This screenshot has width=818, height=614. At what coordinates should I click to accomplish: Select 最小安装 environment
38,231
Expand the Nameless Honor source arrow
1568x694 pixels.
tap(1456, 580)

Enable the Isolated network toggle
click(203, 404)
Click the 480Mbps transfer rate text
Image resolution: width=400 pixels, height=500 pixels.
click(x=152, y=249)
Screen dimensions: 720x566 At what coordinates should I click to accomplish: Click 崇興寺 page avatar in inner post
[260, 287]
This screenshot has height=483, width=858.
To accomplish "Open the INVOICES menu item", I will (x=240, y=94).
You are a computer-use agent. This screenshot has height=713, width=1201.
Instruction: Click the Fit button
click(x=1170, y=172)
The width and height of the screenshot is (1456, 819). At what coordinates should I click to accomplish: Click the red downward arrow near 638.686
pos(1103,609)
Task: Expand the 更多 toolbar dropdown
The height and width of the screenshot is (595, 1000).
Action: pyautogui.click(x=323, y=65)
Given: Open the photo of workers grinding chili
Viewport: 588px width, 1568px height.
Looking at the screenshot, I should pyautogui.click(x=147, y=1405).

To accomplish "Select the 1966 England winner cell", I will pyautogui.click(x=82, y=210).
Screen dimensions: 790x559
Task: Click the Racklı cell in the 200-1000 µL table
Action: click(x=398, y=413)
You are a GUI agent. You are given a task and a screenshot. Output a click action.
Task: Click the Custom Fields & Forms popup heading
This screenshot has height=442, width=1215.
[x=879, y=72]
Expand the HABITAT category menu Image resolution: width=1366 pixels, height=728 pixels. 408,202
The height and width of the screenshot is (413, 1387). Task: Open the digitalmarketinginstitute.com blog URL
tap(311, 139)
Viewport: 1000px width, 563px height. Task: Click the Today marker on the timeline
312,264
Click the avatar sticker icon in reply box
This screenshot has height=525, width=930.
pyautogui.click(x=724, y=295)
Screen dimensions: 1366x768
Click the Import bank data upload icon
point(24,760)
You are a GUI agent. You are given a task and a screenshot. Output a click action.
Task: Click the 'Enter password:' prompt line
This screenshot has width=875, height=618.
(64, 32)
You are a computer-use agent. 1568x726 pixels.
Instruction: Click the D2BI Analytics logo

=====

**EXERCISE BRIEF**
Would you copy the data exactly as shown above?

**EXERCISE SOLUTION**
This screenshot has width=818, height=614. At what coordinates should I click to accomplish: Select 最小安装 environment
38,231
Expand the Nameless Honor source arrow
1568x694 pixels.
tap(1456, 580)

Enable the Isolated network toggle
click(203, 404)
Click the 480Mbps transfer rate text
Image resolution: width=400 pixels, height=500 pixels.
click(x=152, y=249)
Screen dimensions: 720x566 At what coordinates should I click to accomplish: Click 崇興寺 page avatar in inner post
[260, 287]
This screenshot has height=483, width=858.
To accomplish "Open the INVOICES menu item", I will (x=240, y=94).
You are a computer-use agent. This screenshot has height=713, width=1201.
Instruction: Click the Fit button
click(x=1170, y=172)
The width and height of the screenshot is (1456, 819). At what coordinates should I click to accomplish: Click the red downward arrow near 638.686
pos(1103,609)
Task: Expand the 更多 toolbar dropdown
The height and width of the screenshot is (595, 1000).
Action: pyautogui.click(x=323, y=65)
Given: Open the photo of workers grinding chili
Viewport: 588px width, 1568px height.
Looking at the screenshot, I should pyautogui.click(x=147, y=1405).

To accomplish "Select the 1966 England winner cell", I will pyautogui.click(x=82, y=210).
Screen dimensions: 790x559
Task: Click the Racklı cell in the 200-1000 µL table
Action: click(x=398, y=413)
You are a GUI agent. You are given a task and a screenshot. Output a click action.
Task: Click the Custom Fields & Forms popup heading
This screenshot has height=442, width=1215.
[x=879, y=72]
Expand the HABITAT category menu Image resolution: width=1366 pixels, height=728 pixels. 408,202
The height and width of the screenshot is (413, 1387). Task: Open the digitalmarketinginstitute.com blog URL
tap(311, 139)
Viewport: 1000px width, 563px height. Task: Click the Today marker on the timeline
312,264
Click the avatar sticker icon in reply box
This screenshot has height=525, width=930.
pyautogui.click(x=724, y=295)
Screen dimensions: 1366x768
Click the Import bank data upload icon
point(24,760)
You are a GUI agent. You are given a task and a screenshot. Output a click action.
Task: Click the 'Enter password:' prompt line
This screenshot has width=875, height=618.
(64, 32)
You are a computer-use agent. 1568x726 pixels.
Instruction: Click the D2BI Analytics logo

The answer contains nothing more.